As to the threshold question, the Court finds that the State Department did not have the right to control the means and manner of the workers' performance. An employer controls the means and manner of an employee's performance if that employer can control and direct "the result to be achieved ... [and] the details by which that result is achieved." Redd, 232 F.3d at 938 (internal quotation marks omitted). Based on the information provided by the parties, the State Department did neither. Although the State Department provided each contractor with a Task Order or a Statement of Work, which established expectations about what tasks were to be completed and what was necessary to complete them, each document also explained, with specificity, the duties or responsibilities that were assigned to the contractors. Benson Decl. Exs. 1.1, 1.2 1.3.2 Moreover, even though the State Department provided supervisors or task managers to each project, each contractor also provided an on-site project manager to supervise its own employees. Benson Decl. ¶¶ 6, 13, 20. Thus, even if the State Department retained control over the companies with whom it contracted, it did not control the contractors' employees, nor did it evaluate the performances of those employees. Benson Decl. ¶¶ 9, 16, 23. Accordingly, the Court concludes that the State Department did not control the means and manner of the plaintiffs' work, and therefore the plaintiffs were not employees, within the meaning of Title VII.
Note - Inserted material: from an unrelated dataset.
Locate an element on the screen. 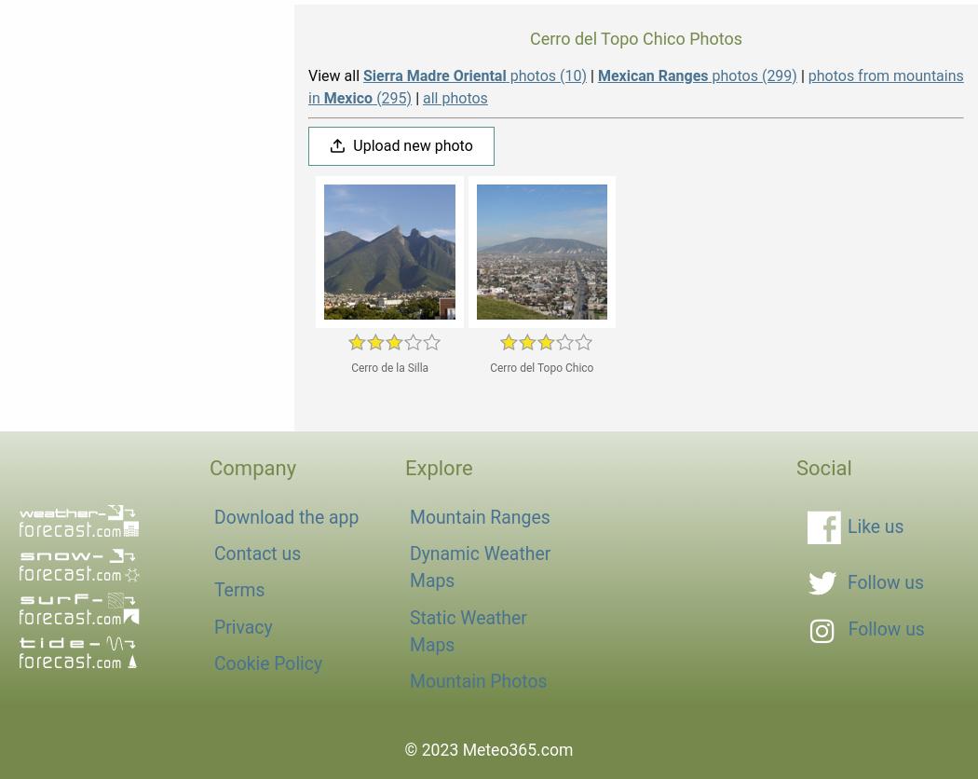 Image resolution: width=978 pixels, height=779 pixels. 'all photos' is located at coordinates (455, 97).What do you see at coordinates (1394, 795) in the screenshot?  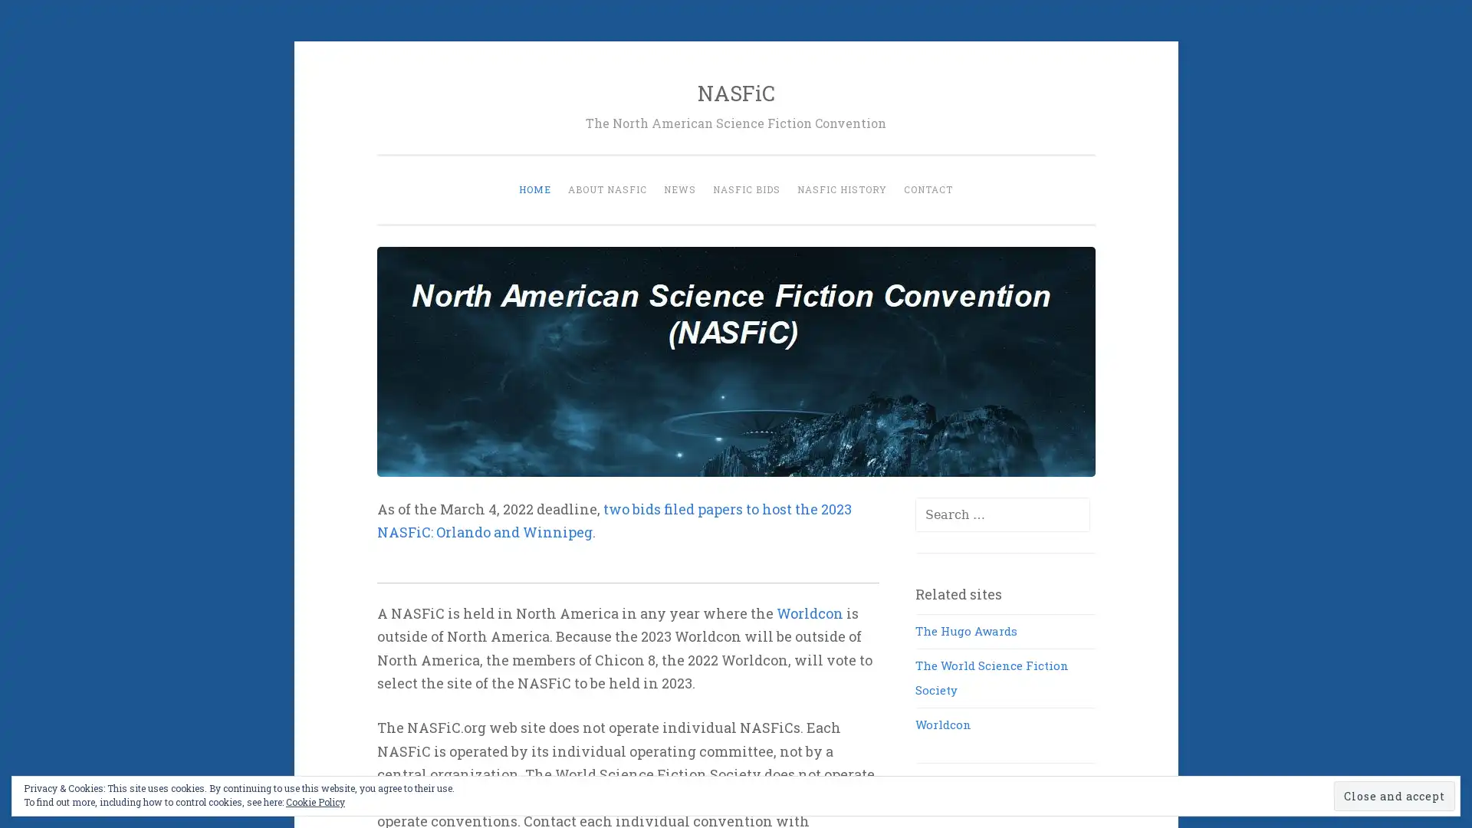 I see `Close and accept` at bounding box center [1394, 795].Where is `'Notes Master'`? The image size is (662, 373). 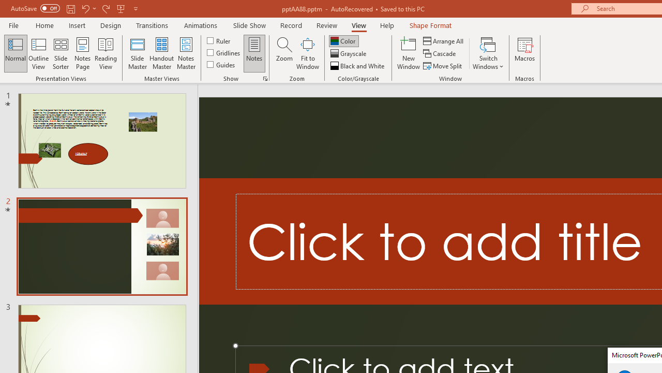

A consideration of the factors outlined in Redd additionally supports the conclusion that the plaintiffs were not employees of the State Department. First, the facts do not support a conclusion that the parties intended the plaintiffs to be employees of the State Department. In the complaint each plaintiff alleges that he was employed by a government contractor and assigned to work at the State Department. Am. Compl at 3.3 Moreover, there were no employment contracts between the State Department and the plaintiffs, and a fair reading of the documents that establish the relationship between the State Department and the contractors does not demonstrate that an employer-employee relationship was created between the State Department and the contractors' personnel.4 Therefore, there is no support for the contention that the State Department intended to create an employer-employee relationship with the plaintiffs. Accordingly, this factor weighs in favor of treating the plaintiffs as independent contractors.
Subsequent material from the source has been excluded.